LOVE STORIES
Vow was shaky, but bond is solid
By Tanya Bricking Leach
Advertiser Staff Writer
Greg Smith was unnerved when his bride, Jacqui, hesitated in saying her vows, but it was only because she was overcome with emotion.
Greg Smith |
The bride, Jacqui Richardson, was concentrating on emphasizing certain words, such as "husband."
But when she got to: "I take you, Greg, to be my husband," her emotions were getting the better of her.
"Oh my God," she blurted out, "I can't do this."
What she meant was she didn't want to cry. But the small audience, including the officiant, the Rev. Kermit Rydell, and her husband-to-be, Greg Smith, took it literally.
"I'm like, 'What do you mean, you can't?' " Smith recalls thinking. "The minister looked at her and then looked at me, like, 'Should I keep going?' "
He did, and they did their "I dos."
Richardson, 32, an Internet cafe manager, and Smith, 33, a Navy submarine sonar instructor, wed Feb. 14, barefoot on the beach. The bride wore a casual floral dress and arranged her own bouquet of mixed flowers.
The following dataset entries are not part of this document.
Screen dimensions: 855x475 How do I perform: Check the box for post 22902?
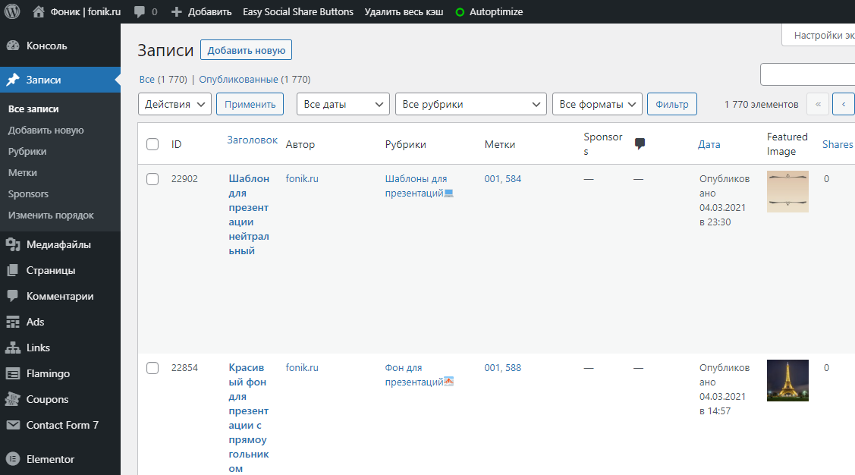pos(152,179)

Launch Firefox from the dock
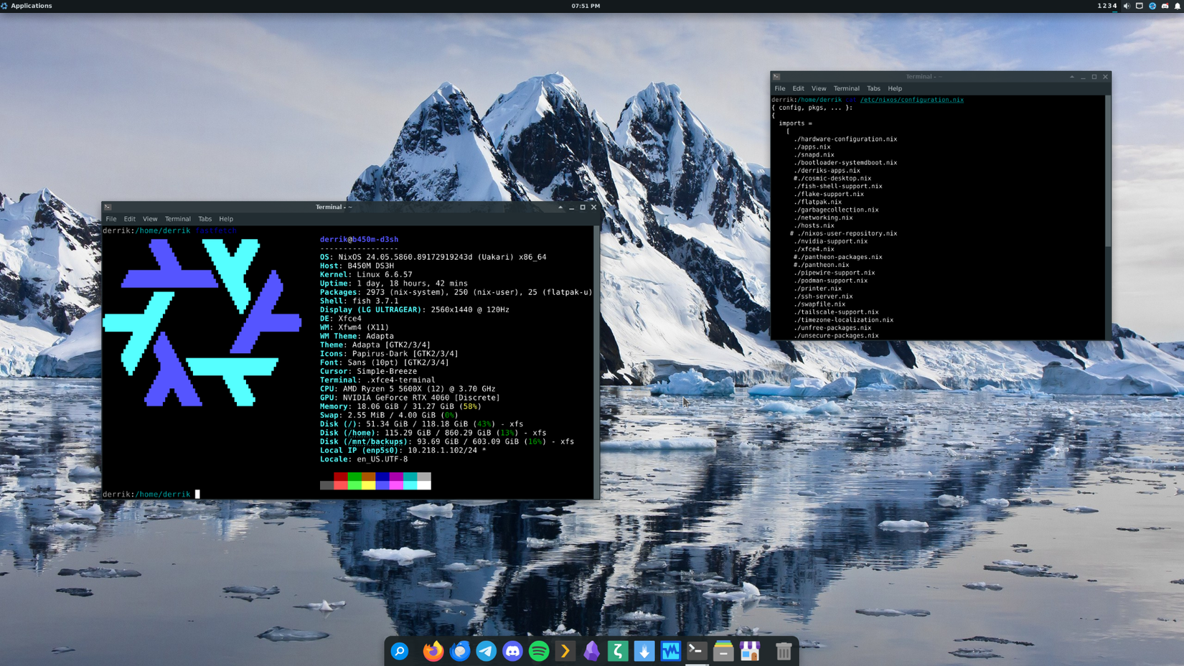pos(433,651)
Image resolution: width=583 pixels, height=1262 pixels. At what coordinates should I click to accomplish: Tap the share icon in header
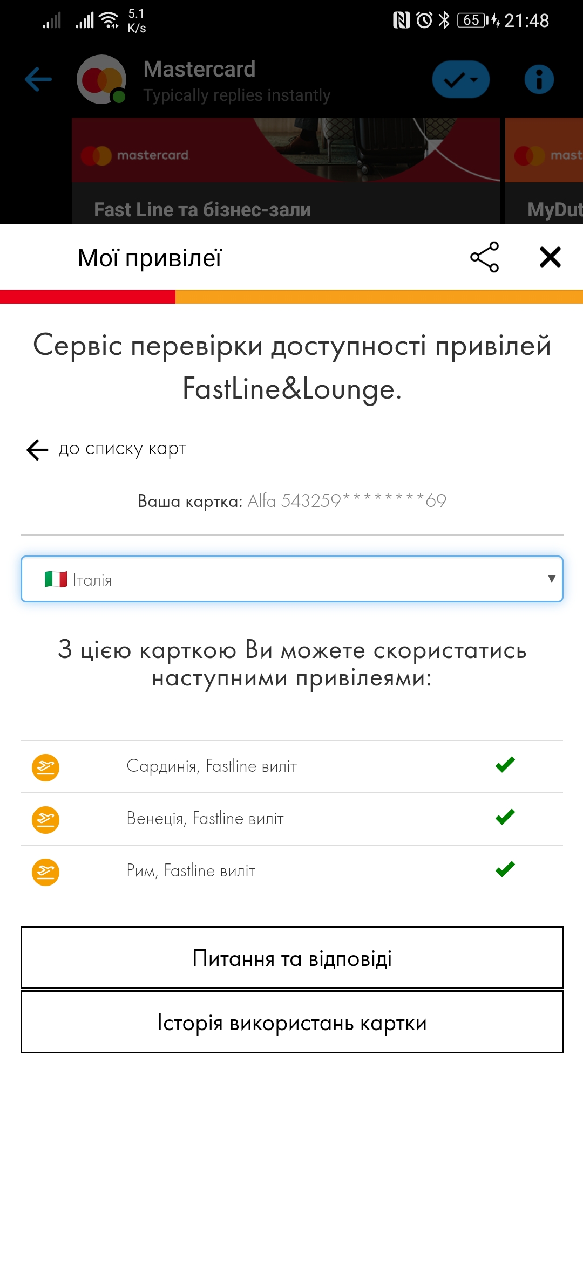click(484, 257)
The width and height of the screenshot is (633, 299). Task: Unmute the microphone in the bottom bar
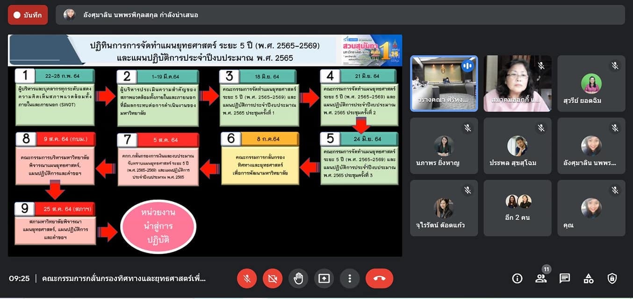click(x=247, y=278)
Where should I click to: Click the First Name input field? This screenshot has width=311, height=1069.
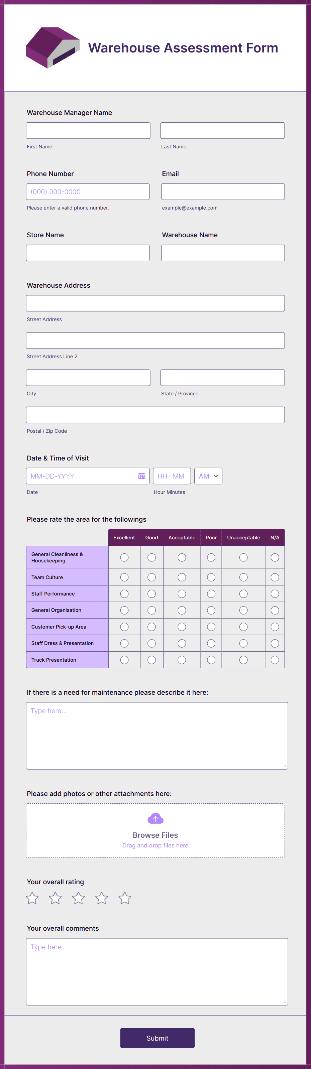(x=88, y=130)
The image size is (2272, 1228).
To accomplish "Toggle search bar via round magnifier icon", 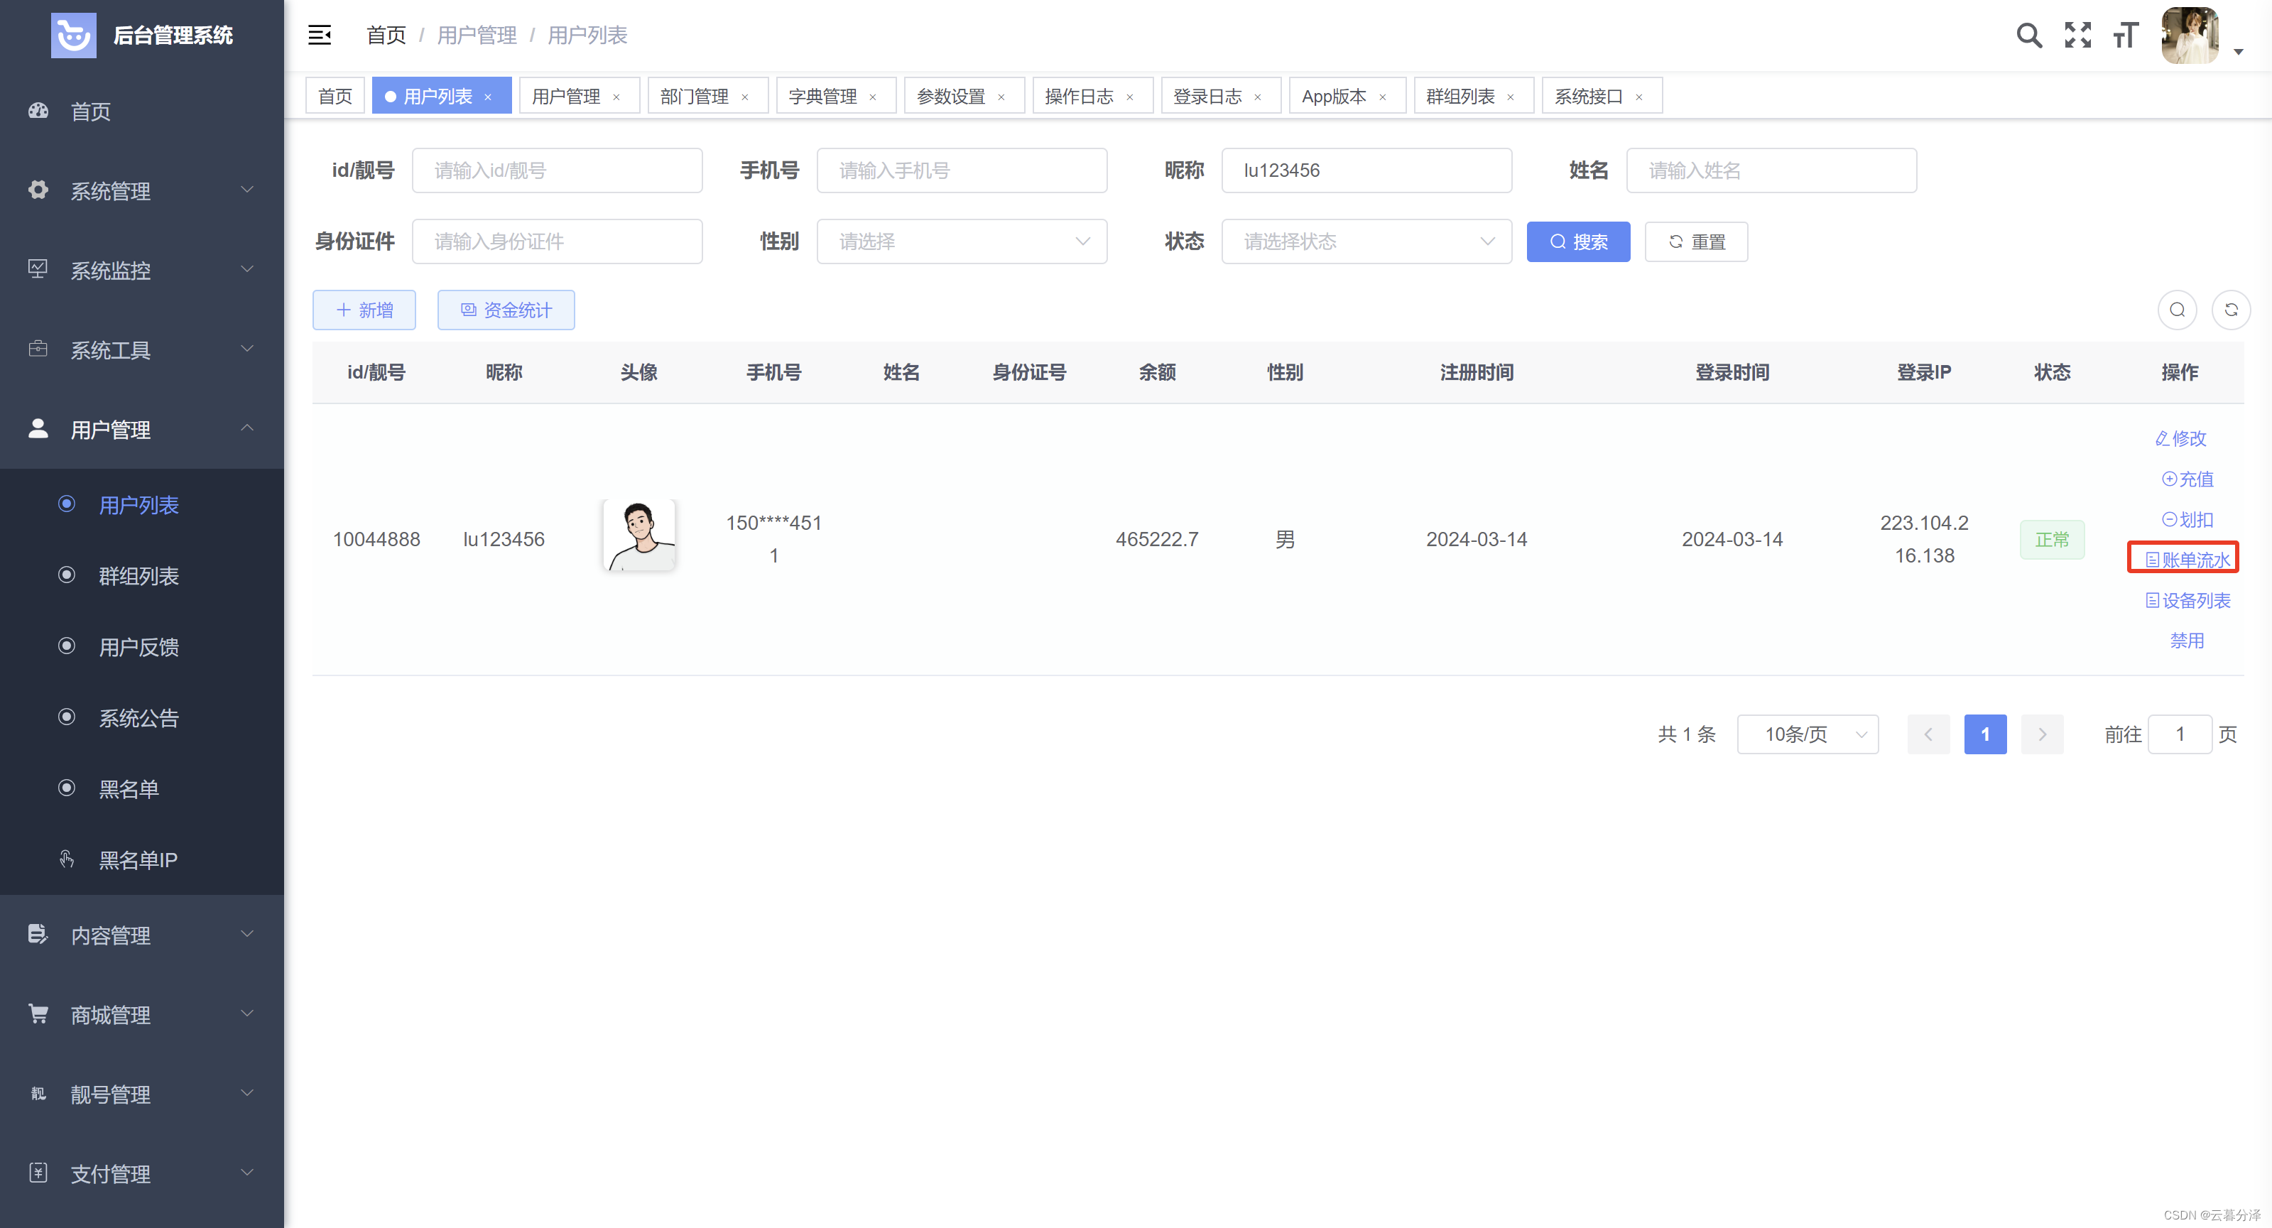I will coord(2177,310).
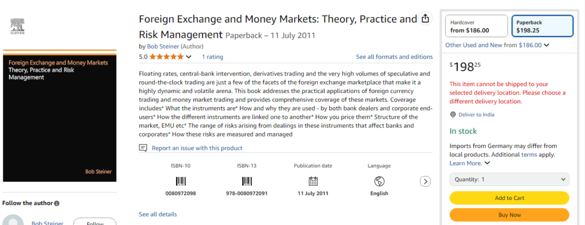Click the ISBN-13 barcode icon
Viewport: 585px width, 225px height.
247,182
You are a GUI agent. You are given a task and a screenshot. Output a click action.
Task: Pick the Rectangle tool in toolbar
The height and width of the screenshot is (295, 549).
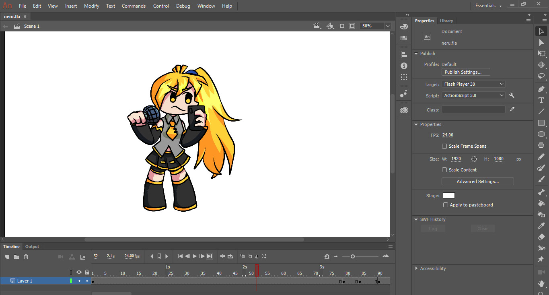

The groom wore aloha attire, and so did their fussy 10-month-old son, Ethan, who was among the onlookers. The bride is now Mrs. Jacqui Smith. They live in Salt Lake.
The couple's courtship was as nontraditional as their wedding. He proposed via instant message over the Internet.
The backstory is that they were both coming out of failed first marriages, and they began chatting online while Greg was in Hawai'i and Jacqui was in California. Soon, Jacqui came to Hawai'i for a visit and decided to stay.
She and Greg would go on dates at Bellows Beach, where they loved to look for sea turtles. So it was appropriate that they found wedding bands with sea turtles on them.
They could have married before their son's birth, but as Jacqui says, "We put the cart before the horse, but Ethan wasn't the reason we got married." She says it was for love, and their timing proved the point that they wanted to marry for the right reasons.
"I was just coming out of a 10-year marriage, and she was the opposite in all the right ways," Greg said. "I found out that there's a big difference between loving somebody and liking somebody. You can love somebody and not like them anymore. With Jacqui, I love her and I like her. We get along well together. We don't really get on each other's nerves a whole lot."
Except, he says, when he plays games on the computer for too long. He knows that bothers her, so he's working on that.
Jacqui says he's just "normal," and his easy-going style came along just when she needed it.
She said she fell in love with his Arkansas charm and his sense of humor, even though she was the one who brought comic relief to their wedding.